Every line of the data below should be printed exactly. Nothing may be dropped.

GIVEN DATA:
————

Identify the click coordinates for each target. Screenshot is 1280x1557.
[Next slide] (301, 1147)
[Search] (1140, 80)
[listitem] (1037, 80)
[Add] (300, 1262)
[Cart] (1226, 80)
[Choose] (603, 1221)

————

TASK ANSWER:
Identify the click coordinates for each target. Screenshot is 1280x1557.
[Next slide] (301, 1147)
[Search] (1140, 80)
[listitem] (1037, 80)
[Add] (300, 1262)
[Cart] (1226, 80)
[Choose] (603, 1221)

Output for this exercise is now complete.